# Extracted records:

——————

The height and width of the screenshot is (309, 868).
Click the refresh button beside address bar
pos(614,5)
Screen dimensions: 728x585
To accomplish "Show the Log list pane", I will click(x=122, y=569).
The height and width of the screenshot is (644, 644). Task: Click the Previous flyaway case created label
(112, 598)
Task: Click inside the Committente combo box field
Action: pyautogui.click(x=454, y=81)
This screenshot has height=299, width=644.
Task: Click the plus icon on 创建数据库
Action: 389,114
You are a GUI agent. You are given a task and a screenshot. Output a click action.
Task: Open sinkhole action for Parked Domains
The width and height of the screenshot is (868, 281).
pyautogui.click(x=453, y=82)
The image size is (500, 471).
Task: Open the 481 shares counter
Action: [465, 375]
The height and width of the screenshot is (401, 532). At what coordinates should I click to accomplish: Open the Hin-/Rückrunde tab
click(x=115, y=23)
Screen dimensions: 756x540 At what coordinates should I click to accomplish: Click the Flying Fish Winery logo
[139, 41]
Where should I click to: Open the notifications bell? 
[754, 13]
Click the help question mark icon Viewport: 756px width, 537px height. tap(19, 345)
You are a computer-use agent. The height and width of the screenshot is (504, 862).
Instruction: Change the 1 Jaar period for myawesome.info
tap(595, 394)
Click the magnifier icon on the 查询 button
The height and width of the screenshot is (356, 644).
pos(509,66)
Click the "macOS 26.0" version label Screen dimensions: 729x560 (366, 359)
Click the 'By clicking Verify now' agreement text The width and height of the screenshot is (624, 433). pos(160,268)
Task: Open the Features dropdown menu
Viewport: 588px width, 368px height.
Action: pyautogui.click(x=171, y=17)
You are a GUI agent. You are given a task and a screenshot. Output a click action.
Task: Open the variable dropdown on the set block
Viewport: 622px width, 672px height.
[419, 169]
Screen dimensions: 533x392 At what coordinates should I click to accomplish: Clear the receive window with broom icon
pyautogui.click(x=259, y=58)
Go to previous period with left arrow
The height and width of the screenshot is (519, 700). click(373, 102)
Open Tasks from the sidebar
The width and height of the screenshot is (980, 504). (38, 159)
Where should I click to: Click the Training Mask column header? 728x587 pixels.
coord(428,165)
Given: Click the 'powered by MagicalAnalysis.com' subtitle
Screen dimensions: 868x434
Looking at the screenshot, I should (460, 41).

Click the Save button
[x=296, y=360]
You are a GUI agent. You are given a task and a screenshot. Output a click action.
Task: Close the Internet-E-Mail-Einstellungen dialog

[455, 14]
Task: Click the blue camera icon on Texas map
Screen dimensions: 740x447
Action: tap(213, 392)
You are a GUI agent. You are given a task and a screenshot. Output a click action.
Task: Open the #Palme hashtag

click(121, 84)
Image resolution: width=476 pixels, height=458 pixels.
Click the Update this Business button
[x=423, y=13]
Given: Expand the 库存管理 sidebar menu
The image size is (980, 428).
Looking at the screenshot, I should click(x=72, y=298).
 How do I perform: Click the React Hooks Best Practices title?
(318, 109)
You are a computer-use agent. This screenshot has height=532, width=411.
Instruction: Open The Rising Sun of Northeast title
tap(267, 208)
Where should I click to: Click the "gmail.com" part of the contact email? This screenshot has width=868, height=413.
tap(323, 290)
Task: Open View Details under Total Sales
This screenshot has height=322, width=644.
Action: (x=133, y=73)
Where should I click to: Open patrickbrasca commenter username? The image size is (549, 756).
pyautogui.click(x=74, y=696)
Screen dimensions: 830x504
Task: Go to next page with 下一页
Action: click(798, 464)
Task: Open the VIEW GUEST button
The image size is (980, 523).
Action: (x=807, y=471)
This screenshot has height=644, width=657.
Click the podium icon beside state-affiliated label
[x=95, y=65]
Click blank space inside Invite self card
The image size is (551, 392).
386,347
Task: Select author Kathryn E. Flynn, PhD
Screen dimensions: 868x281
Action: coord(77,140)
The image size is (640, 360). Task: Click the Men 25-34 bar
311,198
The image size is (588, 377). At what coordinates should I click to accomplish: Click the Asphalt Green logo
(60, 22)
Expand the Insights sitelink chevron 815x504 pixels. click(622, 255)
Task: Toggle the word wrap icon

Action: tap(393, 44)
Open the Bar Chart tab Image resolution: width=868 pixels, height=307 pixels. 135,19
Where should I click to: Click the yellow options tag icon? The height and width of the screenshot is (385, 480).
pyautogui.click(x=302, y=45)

——————

# What is required:
Once more, write all of the records exactly as given.

# Reply to the task:
The height and width of the screenshot is (309, 868).
Click the refresh button beside address bar
pos(614,5)
Screen dimensions: 728x585
To accomplish "Show the Log list pane", I will click(x=122, y=569).
The height and width of the screenshot is (644, 644). Task: Click the Previous flyaway case created label
(112, 598)
Task: Click inside the Committente combo box field
Action: pyautogui.click(x=454, y=81)
This screenshot has height=299, width=644.
Task: Click the plus icon on 创建数据库
Action: 389,114
You are a GUI agent. You are given a task and a screenshot. Output a click action.
Task: Open sinkhole action for Parked Domains
The width and height of the screenshot is (868, 281).
pyautogui.click(x=453, y=82)
The image size is (500, 471).
Task: Open the 481 shares counter
Action: [465, 375]
The height and width of the screenshot is (401, 532). At what coordinates should I click to accomplish: Open the Hin-/Rückrunde tab
click(x=115, y=23)
Screen dimensions: 756x540 At what coordinates should I click to accomplish: Click the Flying Fish Winery logo
[139, 41]
Where should I click to: Open the notifications bell? 
[754, 13]
Click the help question mark icon Viewport: 756px width, 537px height. tap(19, 345)
You are a computer-use agent. The height and width of the screenshot is (504, 862).
Instruction: Change the 1 Jaar period for myawesome.info
tap(595, 394)
Click the magnifier icon on the 查询 button
The height and width of the screenshot is (356, 644).
pos(509,66)
Click the "macOS 26.0" version label Screen dimensions: 729x560 (366, 359)
Click the 'By clicking Verify now' agreement text The width and height of the screenshot is (624, 433). pos(160,268)
Task: Open the Features dropdown menu
Viewport: 588px width, 368px height.
Action: pyautogui.click(x=171, y=17)
You are a GUI agent. You are given a task and a screenshot. Output a click action.
Task: Open the variable dropdown on the set block
Viewport: 622px width, 672px height.
[419, 169]
Screen dimensions: 533x392 At what coordinates should I click to accomplish: Clear the receive window with broom icon
pyautogui.click(x=259, y=58)
Go to previous period with left arrow
The height and width of the screenshot is (519, 700). click(373, 102)
Open Tasks from the sidebar
The width and height of the screenshot is (980, 504). (38, 159)
Where should I click to: Click the Training Mask column header? 728x587 pixels.
coord(428,165)
Given: Click the 'powered by MagicalAnalysis.com' subtitle
Screen dimensions: 868x434
Looking at the screenshot, I should (460, 41).

Click the Save button
[x=296, y=360]
You are a GUI agent. You are given a task and a screenshot. Output a click action.
Task: Close the Internet-E-Mail-Einstellungen dialog

[455, 14]
Task: Click the blue camera icon on Texas map
Screen dimensions: 740x447
Action: tap(213, 392)
You are a GUI agent. You are given a task and a screenshot. Output a click action.
Task: Open the #Palme hashtag

click(121, 84)
Image resolution: width=476 pixels, height=458 pixels.
Click the Update this Business button
[x=423, y=13]
Given: Expand the 库存管理 sidebar menu
The image size is (980, 428).
Looking at the screenshot, I should click(x=72, y=298).
 How do I perform: Click the React Hooks Best Practices title?
(318, 109)
You are a computer-use agent. This screenshot has height=532, width=411.
Instruction: Open The Rising Sun of Northeast title
tap(267, 208)
Where should I click to: Click the "gmail.com" part of the contact email? This screenshot has width=868, height=413.
tap(323, 290)
Task: Open View Details under Total Sales
This screenshot has height=322, width=644.
Action: (x=133, y=73)
Where should I click to: Open patrickbrasca commenter username? The image size is (549, 756).
pyautogui.click(x=74, y=696)
Screen dimensions: 830x504
Task: Go to next page with 下一页
Action: click(798, 464)
Task: Open the VIEW GUEST button
The image size is (980, 523).
Action: (x=807, y=471)
This screenshot has height=644, width=657.
Click the podium icon beside state-affiliated label
[x=95, y=65]
Click blank space inside Invite self card
The image size is (551, 392).
386,347
Task: Select author Kathryn E. Flynn, PhD
Screen dimensions: 868x281
Action: coord(77,140)
The image size is (640, 360). Task: Click the Men 25-34 bar
311,198
The image size is (588, 377). At what coordinates should I click to accomplish: Click the Asphalt Green logo
(60, 22)
Expand the Insights sitelink chevron 815x504 pixels. click(622, 255)
Task: Toggle the word wrap icon

Action: tap(393, 44)
Open the Bar Chart tab Image resolution: width=868 pixels, height=307 pixels. 135,19
Where should I click to: Click the yellow options tag icon? The height and width of the screenshot is (385, 480).
pyautogui.click(x=302, y=45)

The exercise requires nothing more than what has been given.